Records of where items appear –
******

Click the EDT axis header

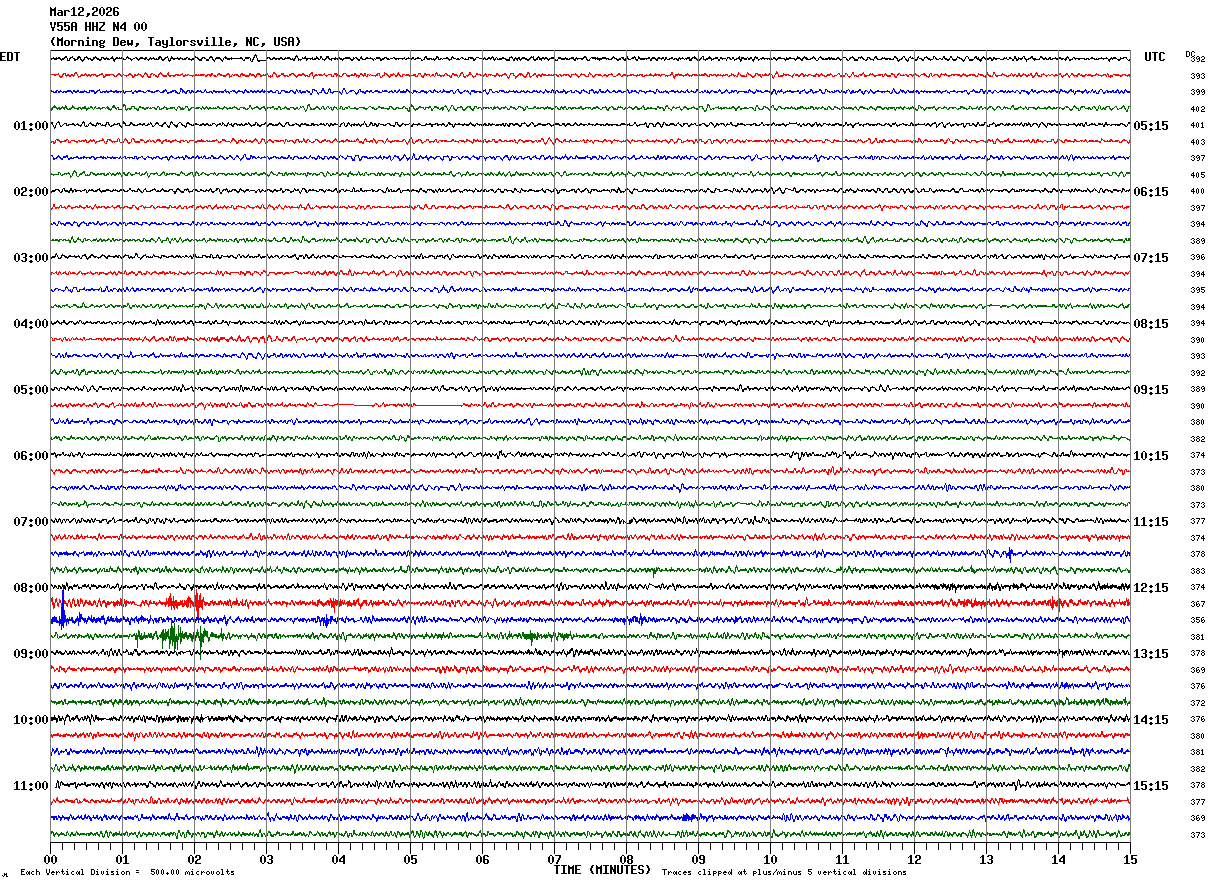[10, 57]
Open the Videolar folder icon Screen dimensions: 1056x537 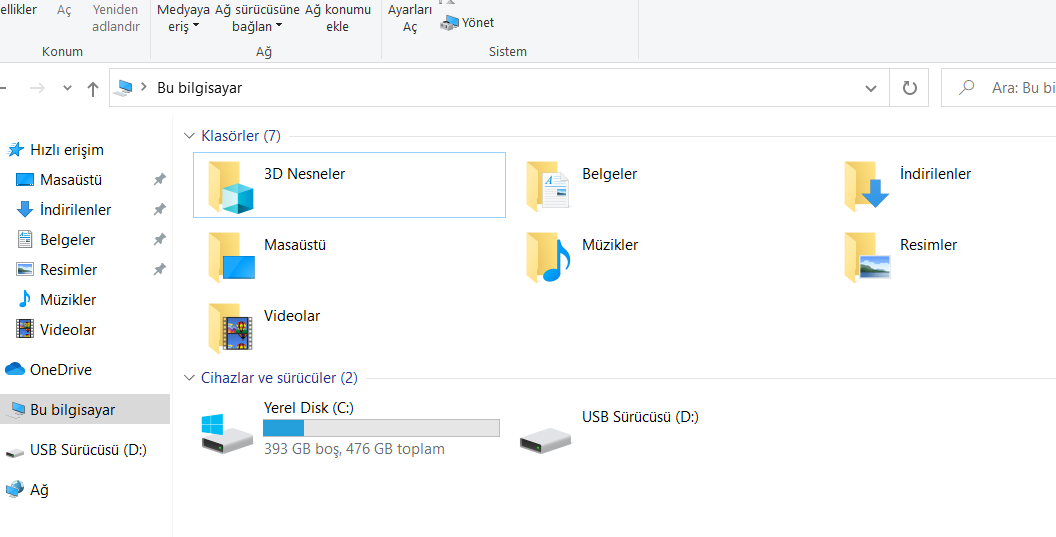tap(231, 328)
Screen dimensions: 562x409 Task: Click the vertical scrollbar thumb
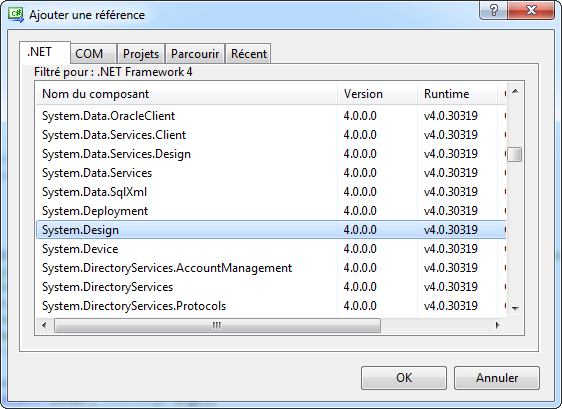[x=515, y=154]
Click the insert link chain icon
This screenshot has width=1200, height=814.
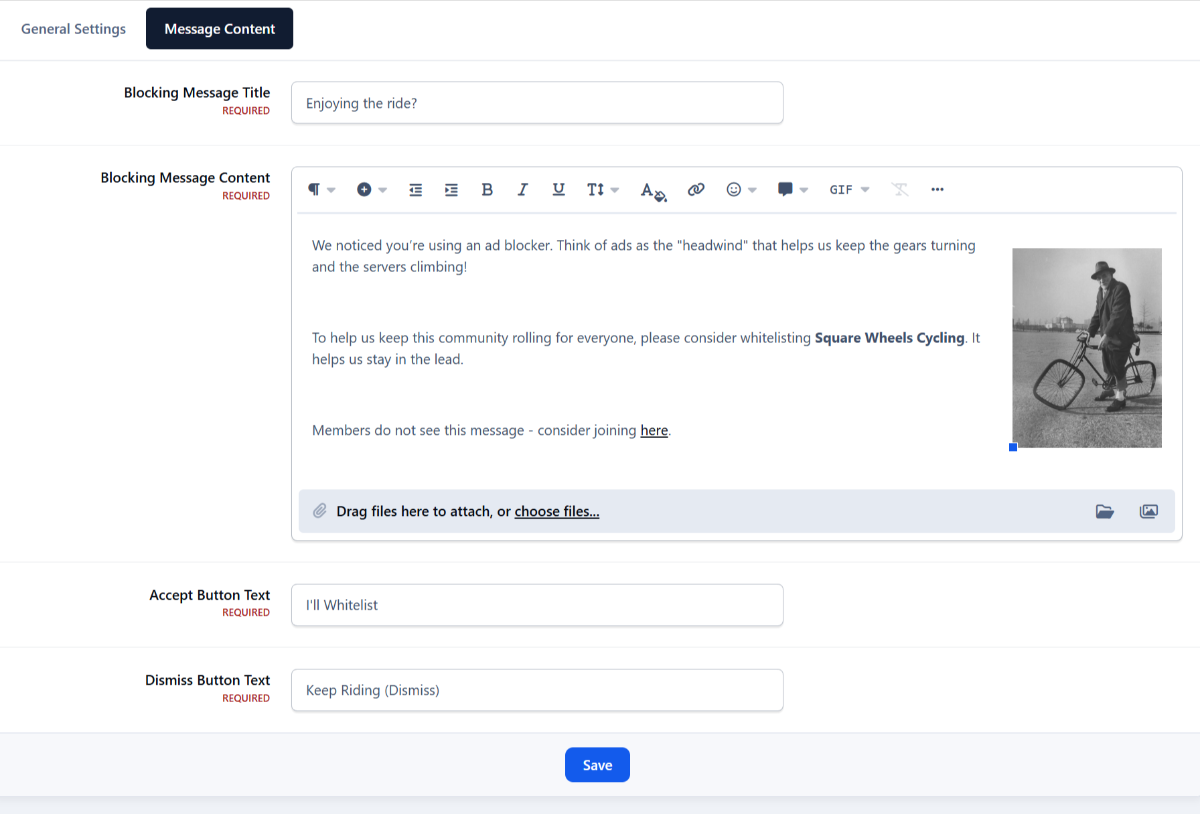696,190
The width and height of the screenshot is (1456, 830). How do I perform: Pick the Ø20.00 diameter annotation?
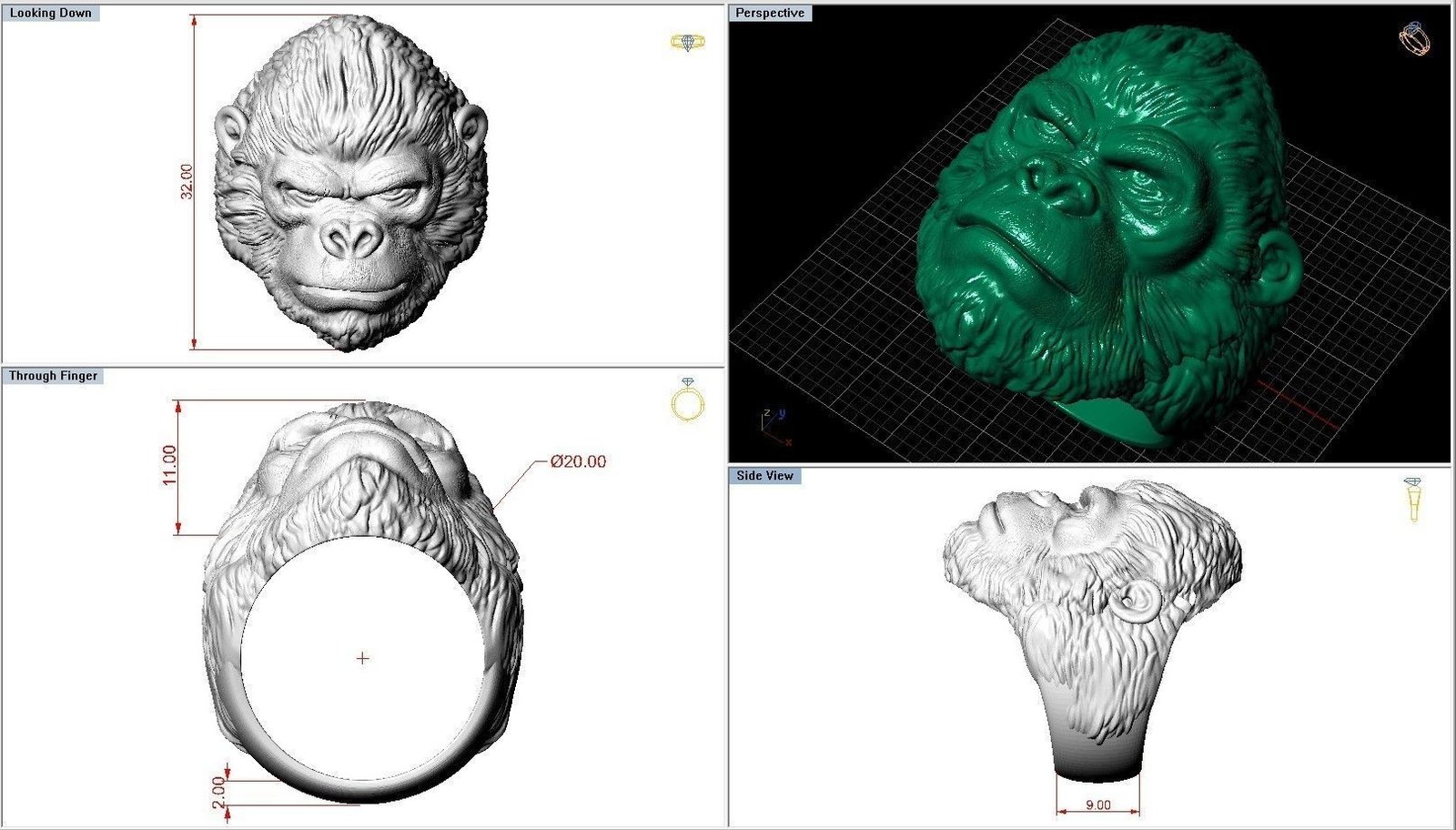coord(578,461)
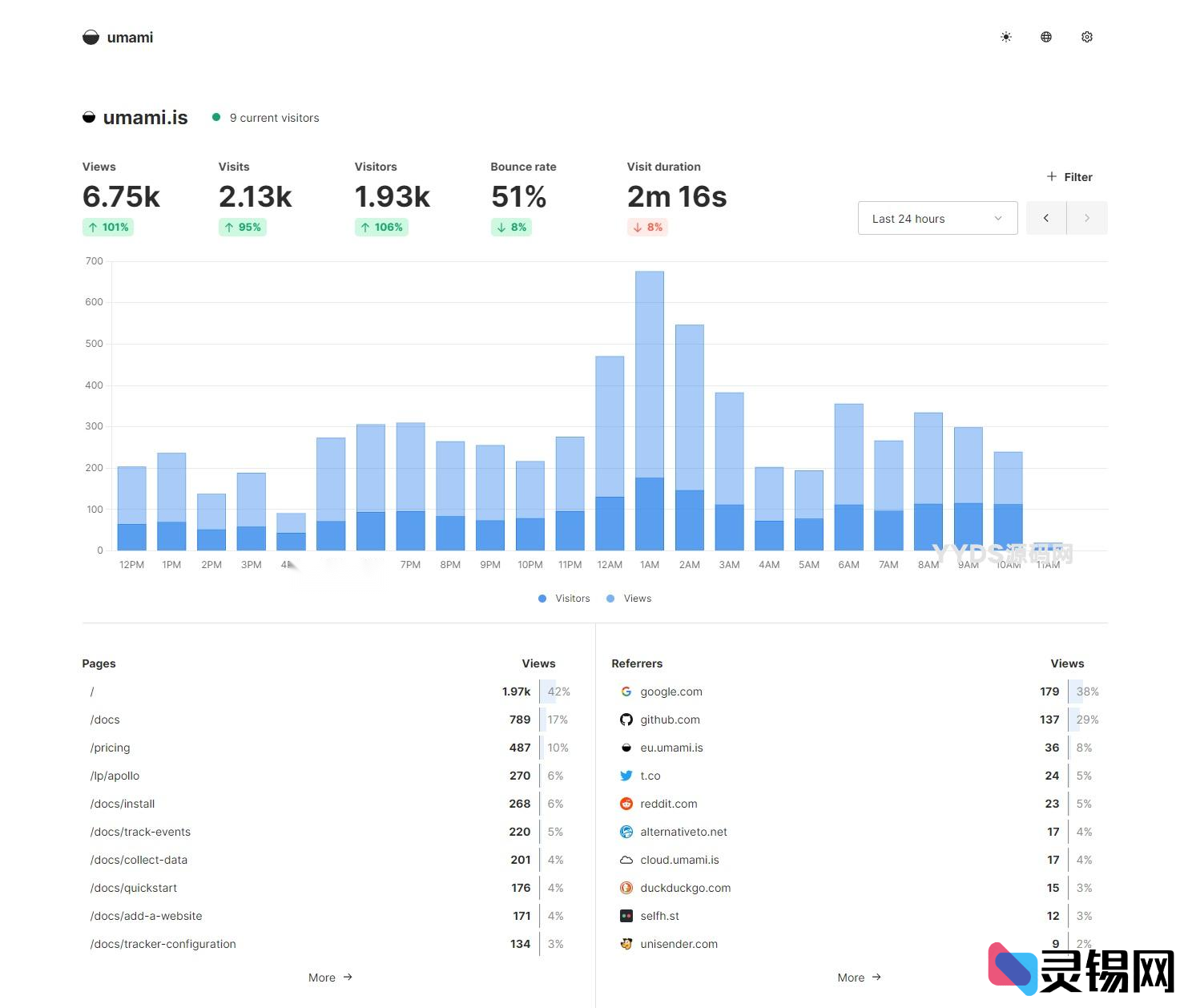
Task: Select the /pricing page row
Action: click(111, 748)
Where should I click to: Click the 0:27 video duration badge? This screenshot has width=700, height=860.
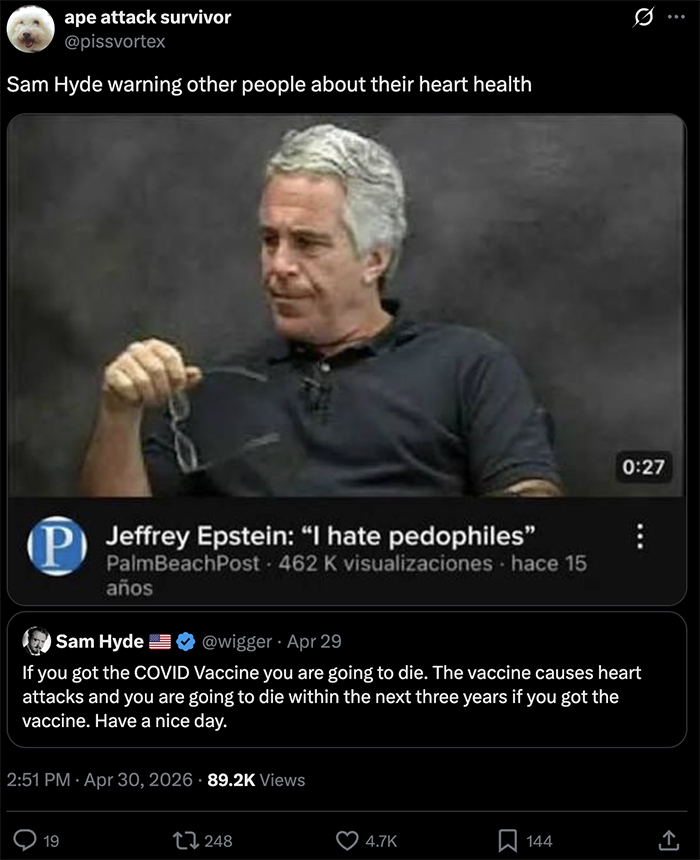click(643, 467)
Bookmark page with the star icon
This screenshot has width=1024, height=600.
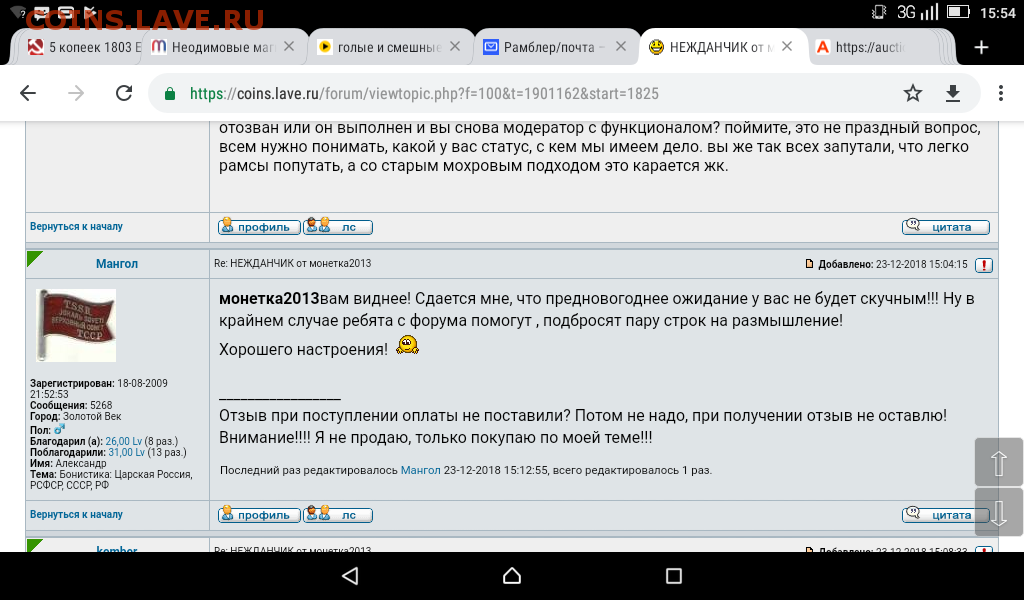click(x=912, y=93)
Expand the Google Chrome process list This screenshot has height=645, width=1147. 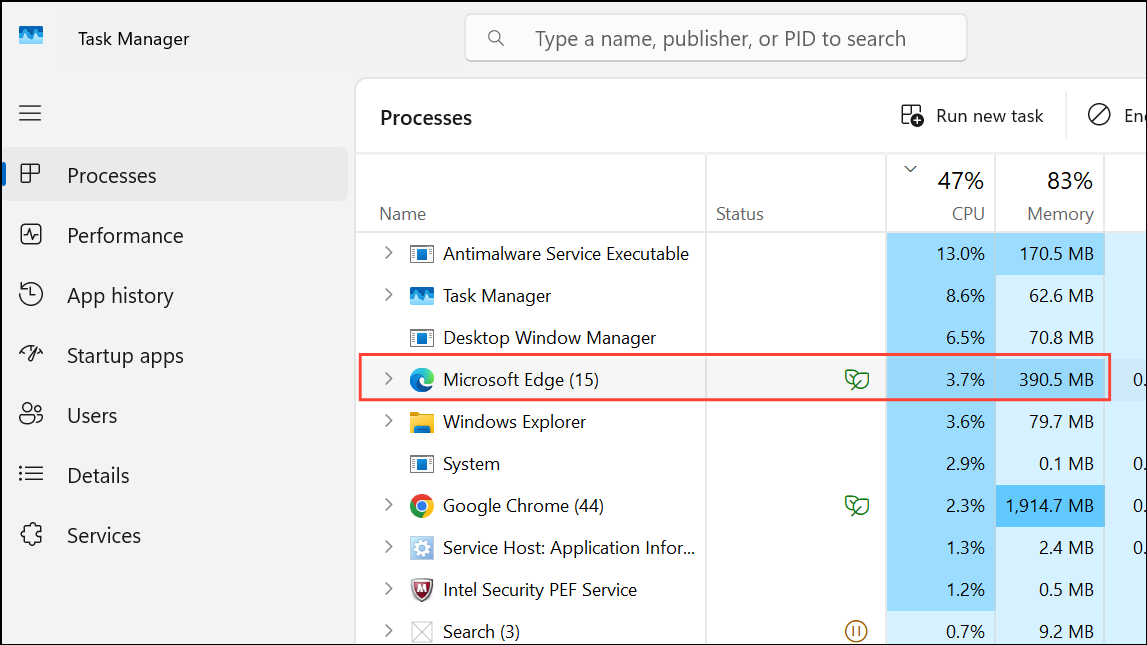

******

Rescale the answer coordinates in everything from the line that contains "Where should I" down to the line that contains "click(x=912, y=93)", multiplying each by 0.5 and rounding to whole numbers with halves going up. Give all of those lines again with the requests unchanged and the pictures left out.

In response –
Where should I click to: Click the 0:27 video duration badge? This screenshot has width=700, height=860.
click(322, 234)
Bookmark page with the star icon
This screenshot has width=1024, height=600.
click(x=456, y=47)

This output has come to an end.